5. The mask data generation method according to claim 3,

wherein the corrected unit cell is replaced before optical proximity correction of the no-repeating pattern area is made.

6. The mask data generation method according to claim 3,

wherein performing the optical proximity correction comprises:

dividing the pattern layout data to set a fragment;

determining on the basis of the adjusted layout data of the repeating pattern area whether or not the fragment is data existing in the repeating pattern area;

performing accuracy classification of the fragment determined in the determination step so that it is not data existing in the repeating pattern area on the basis of the adjusted layout data of the no-repeating pattern area;

performing correction of the accuracy-classified plural fragments by using correction parameters based on accuracies of areas to which the respective fragments belong to form plural corrected fragments; and

synthesizing the plural corrected fragments.

7. The mask data generation method according to claim 1,

wherein the area layout data includes at least one of transistor area data, decoupling capacitor area data and dummy area data.

8. The mask data generation method according to claim 1,

wherein the adjusted area layout data is preserved in an empty layer of pattern layout data.

9. The mask data generation method according to claim 1,

wherein a pattern subject to optical proximity correction included in the first and second area is a line pattern.

10. The mask data generation method according to claim 9,

wherein enlargement and contraction corresponding to the predetermined area based on accuracy of the first area are performed within two pitches.

11. The mask data generation method according to claim 1,

wherein a pattern subject to optical proximity correction included in the first and second area a hole pattern.

12. The mask data generation method according to claim 11,

wherein enlargement and contraction corresponding to the predetermined area based on accuracy of the first area are performed within two pitches.

13. The mask data generation method according to claim 1,

wherein a pattern subject to optical proximity correction included in the first area is a line pattern and a pattern subject to optical proximity correction included in the second area is a hole pattern.

14. The mask data generation method according to claim 13,

wherein enlargement and contraction corresponding to the predetermined area based on accuracy of the first area are performed within two pitches.

15. A mask formation method wherein mask data obtained by the mask data generation method of claims 1 is acquired to form a pattern on a mask substrate on the basis of the mask data.

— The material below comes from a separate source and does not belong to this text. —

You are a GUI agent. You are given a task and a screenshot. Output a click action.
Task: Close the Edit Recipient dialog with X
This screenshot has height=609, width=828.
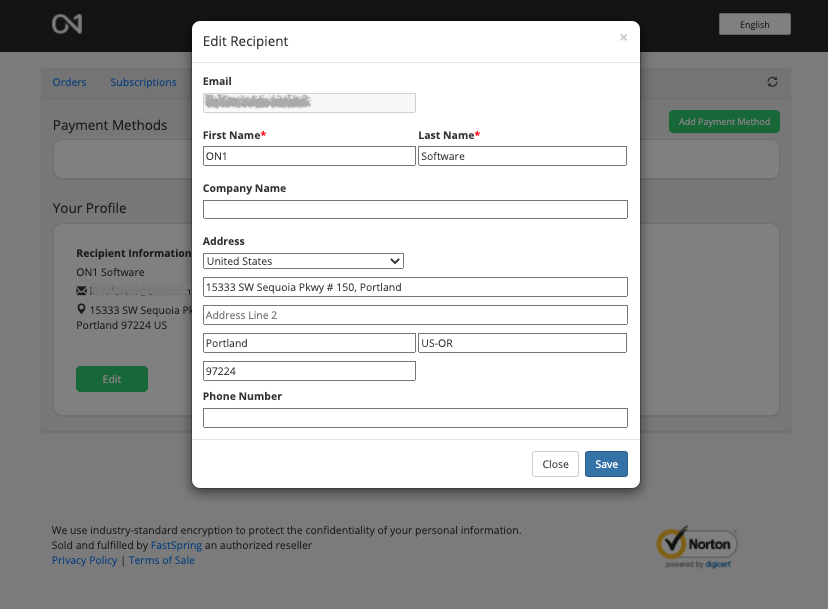coord(623,38)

16. A pattern formation method including:

forming a resist film on a substrate;

exposing the resist film by using a mask formed by the mask formation method according to claim 15 thereby form a resist pattern; and

performing etching using the resist pattern as a mask.

17. A mask data generation method comprising:

dividing exposure mask data into pattern layout data and area layout data;

enlarging the first area layout data by a predetermined range to produce first enlarged area layout data while contacting the second area layout data by the predetermined area to produce, the predetermined range being smaller than a maximum influence range of proximity effect; and

performing first optical proximity correction on the pattern layout data contained in the first enlarged area layout data and second optical proximity correction on the pattern layout data contained in the second enlarged area layout data.